Come cambiare ancora le pensioni e le ultime novità in discussione in queste settimane: cosa prevedono, per chi valgono e quali vantaggi porterebbero




Diverse le proposte di cambiamento alle norme pensioni già approvate nella Manovra 2016 e che prevedono diverse novità che sembrano combinare diversi piani di prepensionamento discussi in questi ultimi mesi. Tra le ultime notizie delle settimane appena trascorse, le proposte presentate dalla Commissione Lavoro che continua a chiedere possibilità di prepensionamenti per tutti con metodo di uscita a partire dai 62 anni di età con 35 anni di contributi e l’8% di penalizzazione, ma anche la nuova ipotesi di uscita con quota 100 a 64 anni e non più a 60.

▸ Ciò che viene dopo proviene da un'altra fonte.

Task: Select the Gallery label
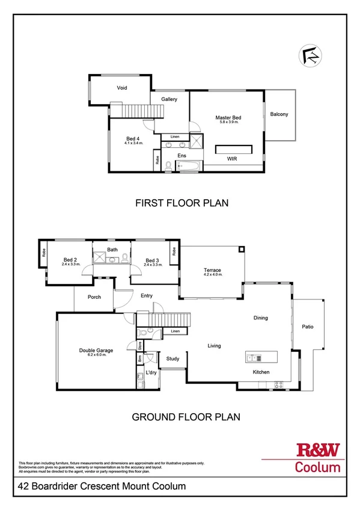coord(169,99)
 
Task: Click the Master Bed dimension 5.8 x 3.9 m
coord(228,122)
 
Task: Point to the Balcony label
coord(279,114)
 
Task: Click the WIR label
coord(231,159)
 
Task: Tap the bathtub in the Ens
coord(186,167)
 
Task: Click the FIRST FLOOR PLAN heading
coord(182,203)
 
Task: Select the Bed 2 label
coord(71,260)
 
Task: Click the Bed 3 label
coord(151,260)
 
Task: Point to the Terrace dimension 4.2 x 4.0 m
coord(212,275)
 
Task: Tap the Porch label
coord(94,297)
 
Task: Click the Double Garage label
coord(96,350)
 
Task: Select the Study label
coord(173,359)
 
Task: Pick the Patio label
coord(308,327)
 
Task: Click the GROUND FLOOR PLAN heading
coord(186,416)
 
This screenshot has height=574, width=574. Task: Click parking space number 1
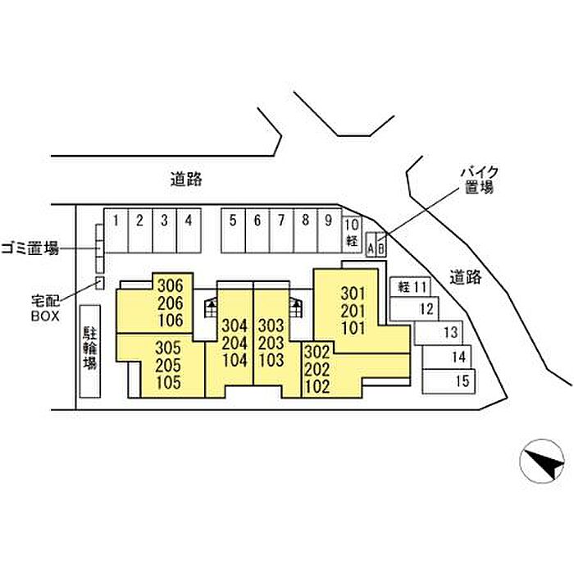coord(116,230)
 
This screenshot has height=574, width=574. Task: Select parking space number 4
coord(189,230)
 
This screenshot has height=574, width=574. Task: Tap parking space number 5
coord(233,230)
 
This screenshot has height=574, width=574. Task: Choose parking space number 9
coord(328,230)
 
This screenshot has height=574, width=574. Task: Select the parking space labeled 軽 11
coord(410,287)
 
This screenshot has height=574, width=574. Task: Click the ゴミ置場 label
coord(30,248)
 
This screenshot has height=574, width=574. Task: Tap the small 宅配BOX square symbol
coord(100,283)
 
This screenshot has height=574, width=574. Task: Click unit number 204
coord(234,343)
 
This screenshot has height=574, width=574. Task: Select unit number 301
coord(352,293)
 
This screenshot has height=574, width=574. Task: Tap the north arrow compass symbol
coord(542,462)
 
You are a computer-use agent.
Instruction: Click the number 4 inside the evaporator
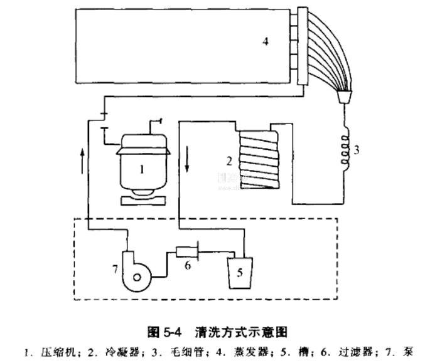pos(266,41)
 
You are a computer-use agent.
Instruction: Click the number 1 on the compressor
pos(142,168)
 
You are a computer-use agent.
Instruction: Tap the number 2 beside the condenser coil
pos(229,160)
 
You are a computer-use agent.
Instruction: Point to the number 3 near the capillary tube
pos(357,150)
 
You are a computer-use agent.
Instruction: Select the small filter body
pos(186,252)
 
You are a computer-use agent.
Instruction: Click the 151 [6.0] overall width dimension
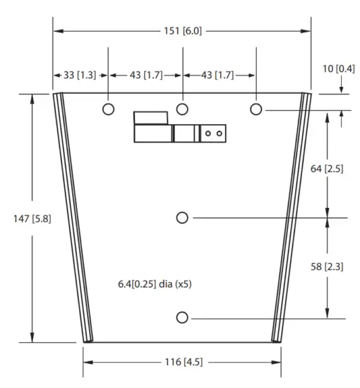[181, 31]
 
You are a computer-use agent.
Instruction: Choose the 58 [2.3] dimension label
[327, 266]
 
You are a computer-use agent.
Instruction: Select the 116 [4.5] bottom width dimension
[181, 363]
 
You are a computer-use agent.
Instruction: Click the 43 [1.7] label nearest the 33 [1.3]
[145, 75]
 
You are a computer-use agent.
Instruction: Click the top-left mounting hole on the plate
[108, 109]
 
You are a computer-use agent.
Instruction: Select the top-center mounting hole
[182, 109]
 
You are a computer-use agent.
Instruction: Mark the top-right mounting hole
[256, 109]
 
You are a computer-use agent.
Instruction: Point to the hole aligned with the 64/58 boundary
[182, 218]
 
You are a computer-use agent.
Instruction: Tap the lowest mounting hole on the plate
[182, 317]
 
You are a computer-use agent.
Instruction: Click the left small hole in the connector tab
[209, 132]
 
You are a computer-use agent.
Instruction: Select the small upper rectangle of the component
[150, 117]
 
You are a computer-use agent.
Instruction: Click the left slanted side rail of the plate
[71, 219]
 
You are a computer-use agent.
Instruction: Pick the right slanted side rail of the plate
[292, 219]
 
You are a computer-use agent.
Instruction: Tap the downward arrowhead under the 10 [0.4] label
[341, 89]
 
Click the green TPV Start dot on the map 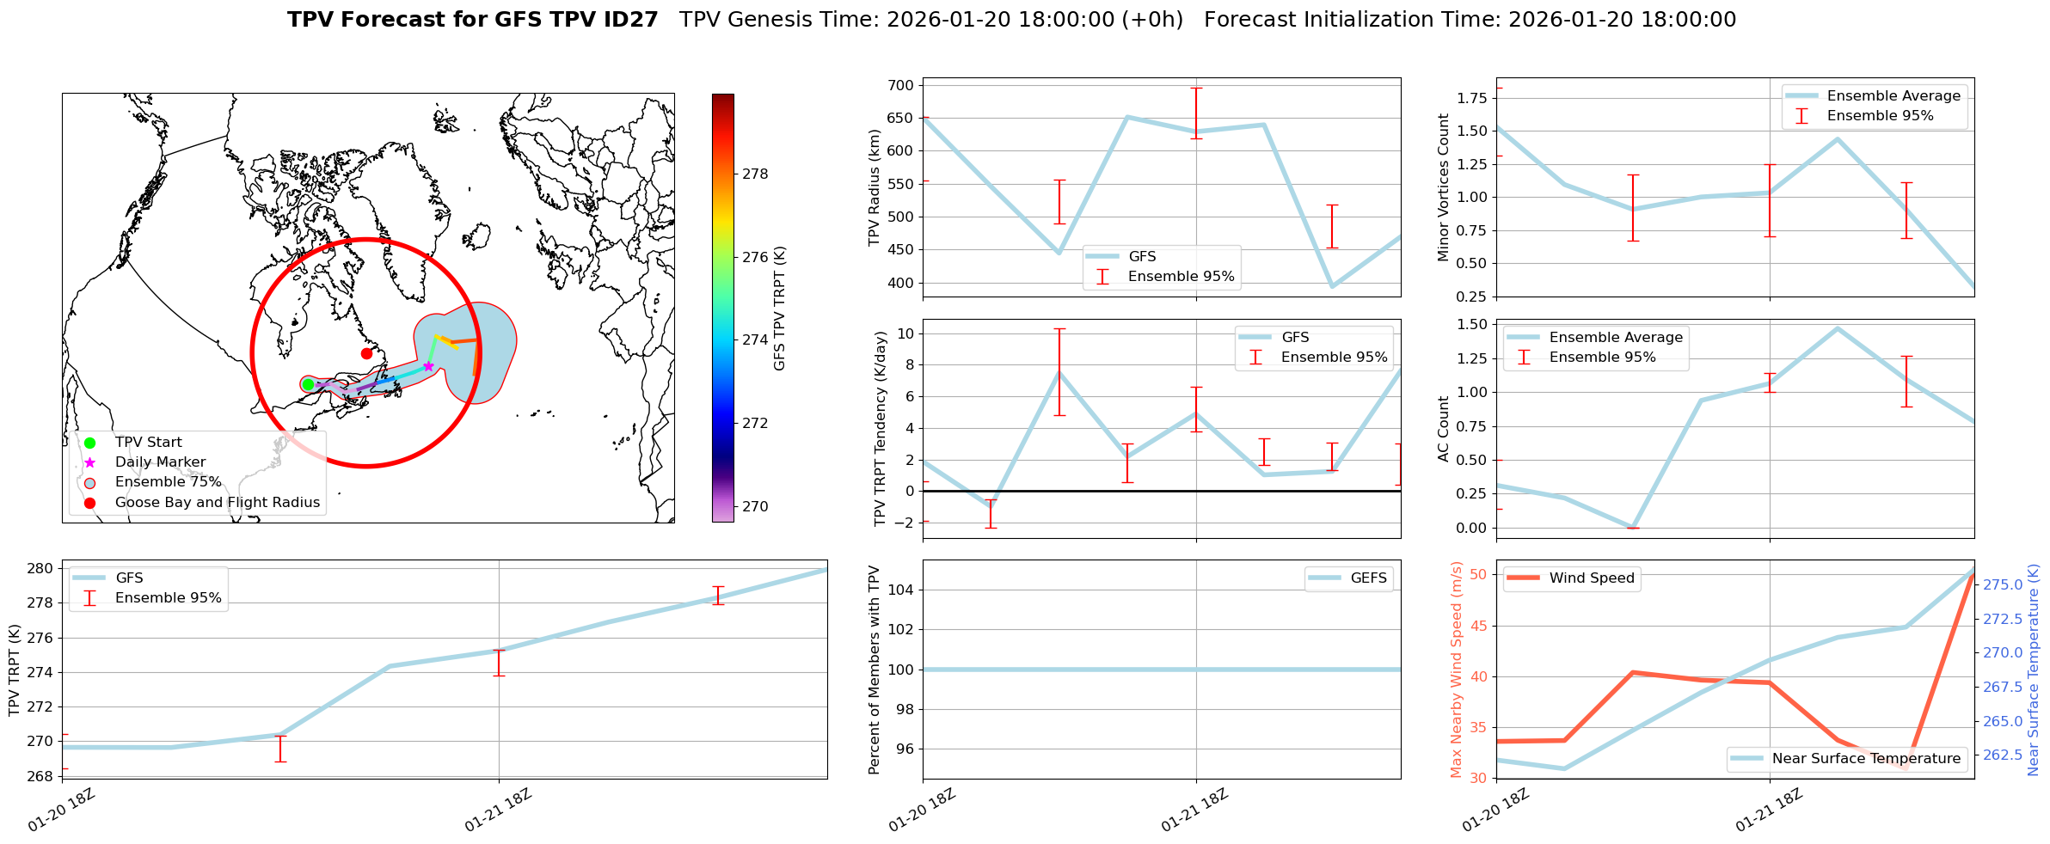point(308,384)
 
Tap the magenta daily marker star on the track point(428,366)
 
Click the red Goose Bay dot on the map point(366,353)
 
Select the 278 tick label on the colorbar point(755,174)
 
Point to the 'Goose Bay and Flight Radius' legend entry point(217,502)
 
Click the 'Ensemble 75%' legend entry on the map point(168,482)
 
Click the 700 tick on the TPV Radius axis point(900,85)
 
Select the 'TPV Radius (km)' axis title point(875,187)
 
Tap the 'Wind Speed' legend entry point(1591,578)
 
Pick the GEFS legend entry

Tra le proposte della Commissione e quelle presentate dal presidente dell’Istituto di Previdenza, che prevedono sistema di uscita prima per tutti a 63 anni con penalizzazioni che possono arrivare ad un massimo del 10%; assegno universale per gli over 55 a partire da 500 euro e da calcolare in base alla composizione del nucleo familiare; ricalcolo e contributo di solidarietà sulle pensioni più elevate, di 5mila euro lordi, con tagli ai vitalizi dei politici; e revisione delle prestazioni sociali, con netta divisione tra spesa assistenziale e spesa previdenziale, spiccano anche i nuovi sistemi in prova e a tempo limitato che sono stati messi a punto nelle scorse settimane, dal piano basato su quota con mini pensioni; all’estensione del contributivo donna, anche per gli uomini, sempre con mini pensione per bilanciare le alte penalizzazioni previste; all’assegno universale con mini pensione.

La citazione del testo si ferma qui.